Buy LG Electronics India Ltd For Target Rs.1,750 By Elara Capital
Harnessing the ‘leadership-growth-return’ flywhee
LG Electronics India (LGEIL IN) is the undisputed leader in India’s consumer durable market, with decade-long dominance in the space. We expect LGEIL to see accelerated revenue growth of 14-16% (upside case) led by the LG Essential series in the next five years, similar to the trend seen at Haier and Bluestar (led by capex and re-entry into the economy segment) in FY20-25. Expect earnings to compound at a CAGR of 18% in FY26E-28E, led by rising localization to 63%, bridging product gap via parental support and continued leadership in premium. LGEIL’s INR 50bn capex plan in the next four years should add revenue visibility of INR 200-250bn and open up scope to become an exporter. Initiate with Accumulate and a TP of INR 1,750 on 45x FY28E P/E.

Growth acceleration via LG Essential; strategy similar to competitors: LGEIL is re-entering the economy segment via its LG Essential series in tier II-III markets and in the traditional channel, initially in refrigerators and washing machines, followed by room air conditioners and microwaves. This will enable volume growth, market share gain, and operating leverage. We believe LGEIL would see accelerated revenue growth of 14-16% (upside case) in FY26E30E over a large base from the current growth of 11% if it were to mirror Haier’s blueprint of aggressive pricing, large capex and surging localization, while preserving superior return profile. Similarly, Bluestar in CY21 ventured into the mass premium space, which accelerated its revenue CAGR to 32% – It gained market share by 150bps in FY20-25
Engines of compounding – Localization and bridging product gaps: An earnings CAGR of 18% in FY26E-28E should be underpinned by: 1) rising localization with backward integration into products such as compressors and PCBs, unlike domestic peers (target of 63% from current 54% localization in the next four years), 2) strong parental support for R&D and technology, enabling bridging product gaps between the parent and India operations (data center cooling, medical displays, EV and mobility solutions, wherein the parent has a strong presence) and 3) premium portfolio with leadership in high-value categories.
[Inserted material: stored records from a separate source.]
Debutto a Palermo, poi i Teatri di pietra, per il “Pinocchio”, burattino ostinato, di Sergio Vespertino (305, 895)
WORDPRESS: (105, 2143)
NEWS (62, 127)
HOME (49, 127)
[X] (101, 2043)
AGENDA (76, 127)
We expect EBITDA margin to rise to 12%+ in FY28E from 11.4% in FY26E versus industry margin at 8%. Doubling exports share to 10-12% in the next five years led by reopening of the US market, catered by the new Sri City facility, is a sunrise area.
Massive capex plan to ensure revenue visibility: LGEIL is incurring a capex of INR 50bn at Sri City, Tamil Nadu in the next four years (3.7x the cumulative capex incurred in FY22-25) to expand capacity in RACs, washing machines, refrigerators and compressors. This may translate into revenue of INR 200-250bn (asset turnover at 4-4.5x) once fully ramped up.
Initiate with Accumulate and a TP of INR 1,750, based on 45x FY28E P/E (at 12.5% premium to the average durables industry P/E of 40x), led by leadership, highest margin versus peers and strong return ratios of 32-35%. We expect an earnings CAGR of 18% with an average ROE and ROCE of 32% and 33% respectively in FY26E-28E. Key risks to our call are slowdown in demand in India’s consumer durables industry, intensifying competitive landscape, inability to pass on price rise and contingent liability related to royalty payment to the parent.